The tower was moved to the new site in stages, starting in early October, along with a new transmitter building. They were hauled to Brown Mountain on an Oshkosh truck, a large specialty flatbed truck, which took about two hours to drive the 7 miles from the parking lot of the Jackson County Recreation Complex, where the structures were being held, to the top of the mountain. A bulldozer parked near the top of Brown Mountain pulled the flatbed up the last one-quarter of a mile to the new site, which sits at nearly 3,900 feet above sea level.

What does an expanded coverage area mean for the station and the students who work there? The possibility of new and additional programming and the fact that more people can hear the good work students in the Department of Communication and other disciplines already are doing, Spasovska said. “It does open up the potential for changes in the curriculum in the future that will provide an opportunity for students to create more content,” she said. “What Don is doing with the public affairs programming is a good public service for the region and the university.”

For example, Connelly’s broadcast students worked with WCU’s Student Health Services to produce a 12-minute public affairs program on the flu — a long program is 20 minutes — that the station programmed to air throughout the week, rotating its time slot each day to ensure it reached different listeners. “That’s what we found to be most effective,” Connelly said. The students also have worked with Sylva’s Community Table, a Jackson County organization that works to alleviate food insecurity, to produce a program on food insecurity, which is a concern for many college students. In all, the students produce at least 10 “hard public affairs programs” a semester, he said.

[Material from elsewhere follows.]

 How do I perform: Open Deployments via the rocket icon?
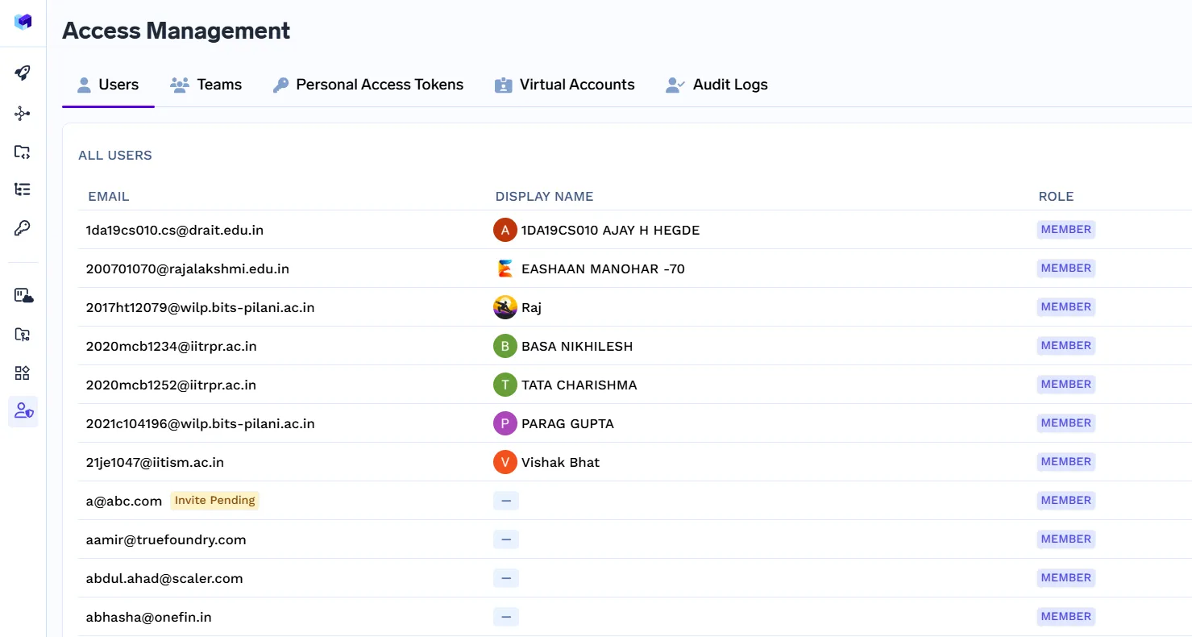click(23, 72)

Student in the radio station

 

Today’s version of WCU’s radio station has come a long way since its inception in fall 1947, when three students approached university administrators with the idea to form a radio club in order to build a radio station. “They were interested in an activity. It was like being a ham radio operator,” Connelly said.

“And maybe it was a desire to catch up with the times, because the Carolinian was already in existence,” Spasovska said, referring to the Western Carolinian newspaper. “Radio was becoming the medium in the ’30s and ’40s.”

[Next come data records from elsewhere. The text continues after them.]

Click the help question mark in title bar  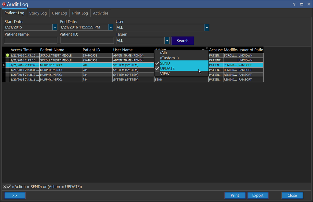click(x=294, y=4)
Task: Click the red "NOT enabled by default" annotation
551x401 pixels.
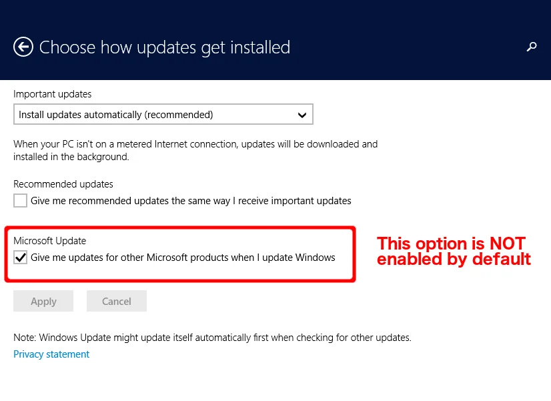Action: [x=454, y=252]
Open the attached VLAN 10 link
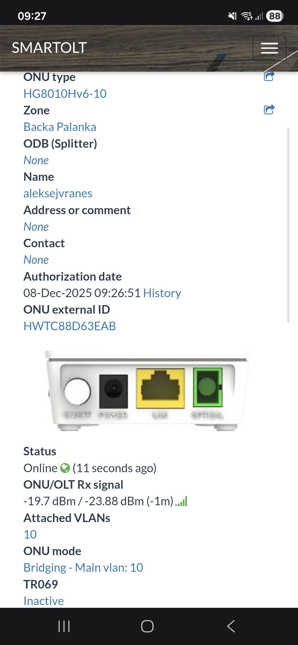The image size is (298, 645). [30, 534]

By spring 1948, the students had built a transmitter using World War II surplus military equipment and modified it to air on 550 AM, broadcasting as WCCA (Western Carolina Catamounts) from the office of geography professor T.A. Cathay, which was on the lower floor of the Joyner Building. “It was a carrier current radio station then,” Connelly said. “And the way they did it was they used the power lines on campus as the antenna. It was very low wattage, and you could only pick it up on campus. That’s how they got started.”

The students broadcast three evenings a week, complete with newscasts, programs and eventually coverage of two sports, Connelly said. “It was very 1940s style, all very formal. And that was pretty much it for the first year. That was kind of a big deal at the time.”

Although its call letters, frequency, location and number of potential listeners have changed over the course of its 72 years, WWCU has remained faithful in its mission to serve as a learning laboratory for its students and a source of information to an expanding community of listeners.

But most importantly, said Spasovska, “it is still operated by students.”